Our ‘grand tour’ has been many months in the planning. A six week sabbatical exploring Australia and New Zealand, our very own journey of dreams. First stop, Singapore; our chance to acclimate and recuperate. Jet lag is a horrible thing, always worse, west to east. A Singapore Sling seemed the perfect tonic, but the old Colonial institution of Raffles was closed for reburbishment, so instead we found Happy Hour on vibrant Clarks Quay, where we learned about the city’s history as an important colonial trading place, and marvelled at the light show at Marina Bay on a night boat trip. Singapore is a real mix of east meets west, great if you love shopping with a myriad of waterproof, air-conditioned malls, but I’m not a shopper.
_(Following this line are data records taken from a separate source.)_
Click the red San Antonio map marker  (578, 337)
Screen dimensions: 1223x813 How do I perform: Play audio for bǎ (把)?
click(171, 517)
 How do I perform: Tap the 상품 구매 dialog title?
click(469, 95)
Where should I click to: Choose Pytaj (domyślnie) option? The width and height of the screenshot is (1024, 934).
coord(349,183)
Instead Mr T and I took ourselves off on a clinically clean metro to the Gardens of the Bay, an impressive but Disneyesque ornamental display of horticulture, including giant fake trees and waterfalls, all growing in a totally unnatural and alien environment.
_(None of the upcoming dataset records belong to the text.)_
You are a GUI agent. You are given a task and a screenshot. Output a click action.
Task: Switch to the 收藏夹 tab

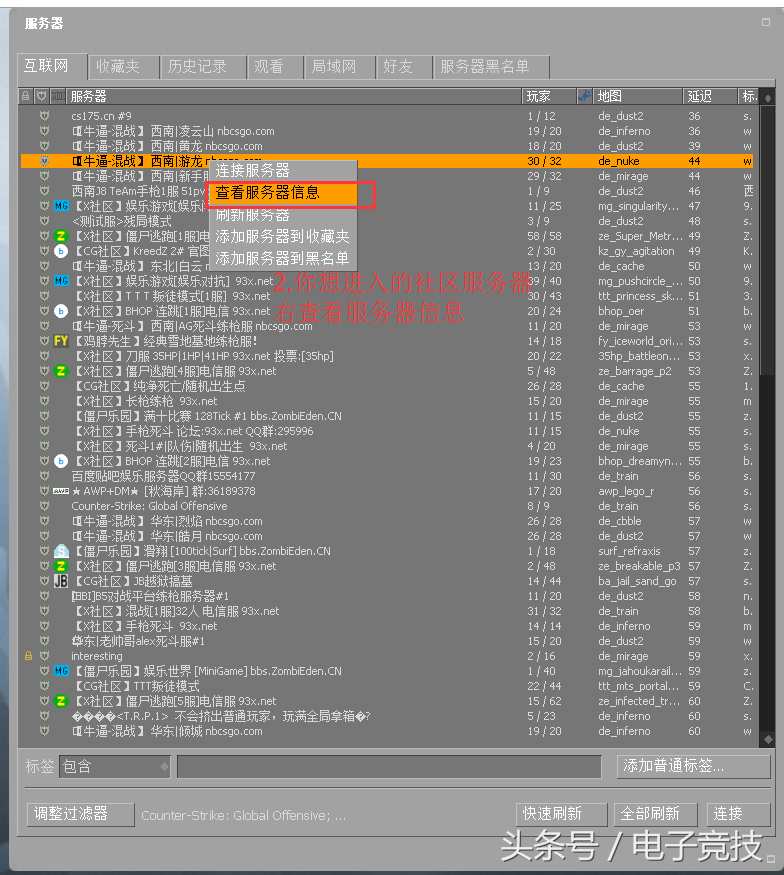118,67
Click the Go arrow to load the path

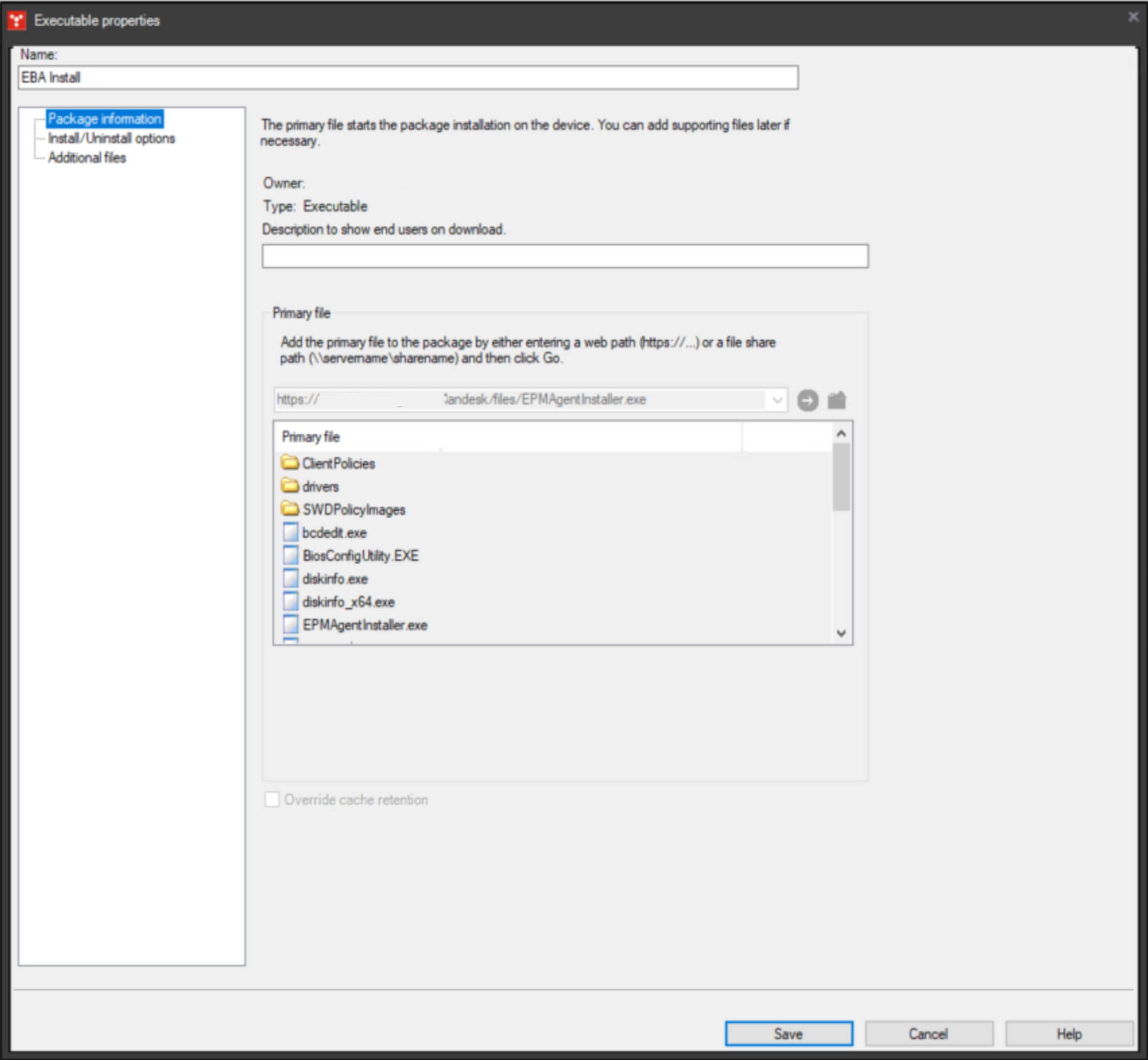click(x=808, y=401)
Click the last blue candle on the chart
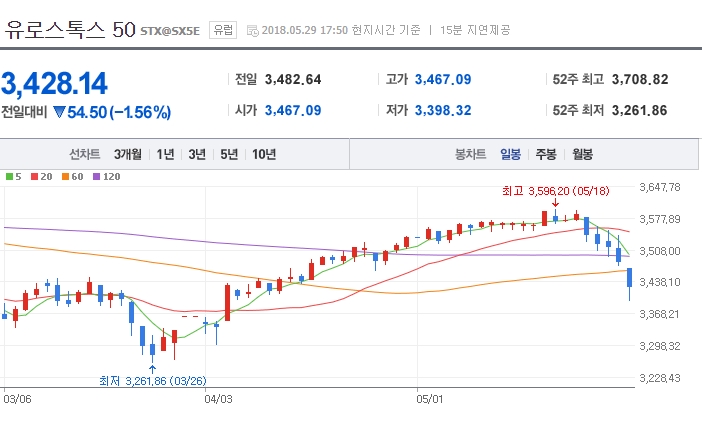 pyautogui.click(x=630, y=283)
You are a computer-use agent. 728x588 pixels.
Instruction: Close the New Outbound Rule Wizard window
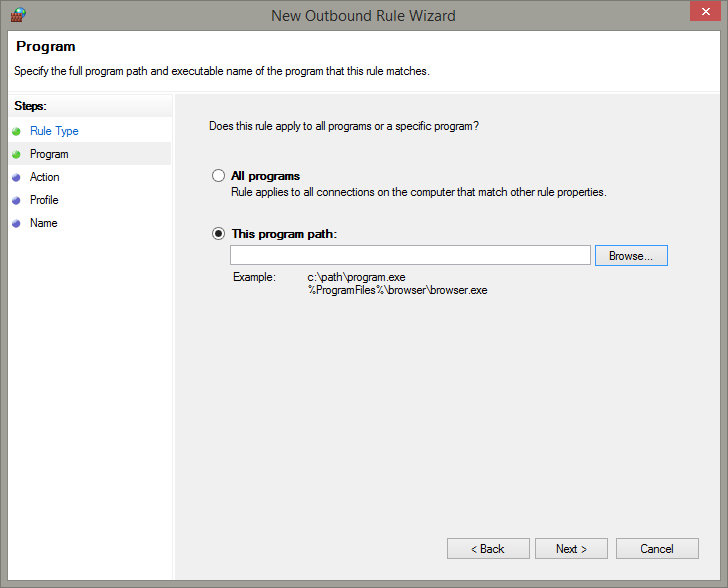tap(705, 12)
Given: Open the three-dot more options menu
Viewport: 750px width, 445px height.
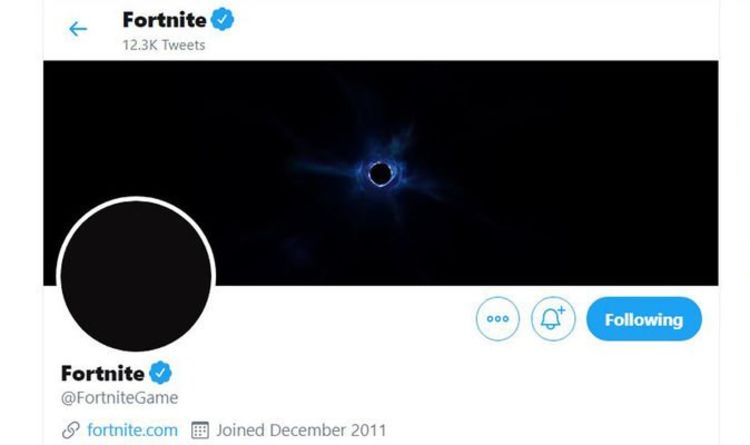Looking at the screenshot, I should 497,320.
The next day we headed for the real botanic gardens, a UNESCO world heritage site, and a genuine oasis in the midst of a modern high rise city. I liked Singapore, but its hot and humid atmosphere left me feeling like a damp rag. No point unpacking the hair straighteners here, but an umbrella is essential.
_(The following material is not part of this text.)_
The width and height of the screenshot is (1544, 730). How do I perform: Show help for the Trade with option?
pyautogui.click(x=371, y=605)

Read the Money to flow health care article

Sydney, on the other hand was a completely different kettle of fish. We arrived early in the morning following an overnight flight with the added benefit of an unexpected upgrade. We dumped our bags at our hotel then headed straight for the harbour front and joined a tour of the Opera House, spotting cockatoos, ibises, and even a pair of kookaburras in the gardens en route. Recently Sydney has experienced record breaking temperatures but we soon stopped all that. On our second day we met up with old friends who emigrated 20 years ago. Tbey suggested a trip out to the Blue Mountains and the clouds came down and temperatures plummeted. The thing about the Blue Mountains is the views – but there were no views, only a thick layer of white mist that increased the higher we ascended. We could hear the cascading waterfalls, but we couldn’t see them. If I’d paid my 140 aussie dollars for an organised tour I might have felt pretty miffed, but fortunately I hadn’t. We had years of catching up to do as we dangled over the shrouded rain forest of the Jamieson Valley in a cable car and took a couple of rides on the world’s steepest railway – an earlier foreruuner of a theme park roller coaster but in fact an old mining track – at Katoomba Scenic World. Incidentally Katoomba Scenic World is also the proud user of environmentally friendly ‘who gives a crap’ toilet rolls according to signs in all the loos. Australia is not a place for the faint hearted.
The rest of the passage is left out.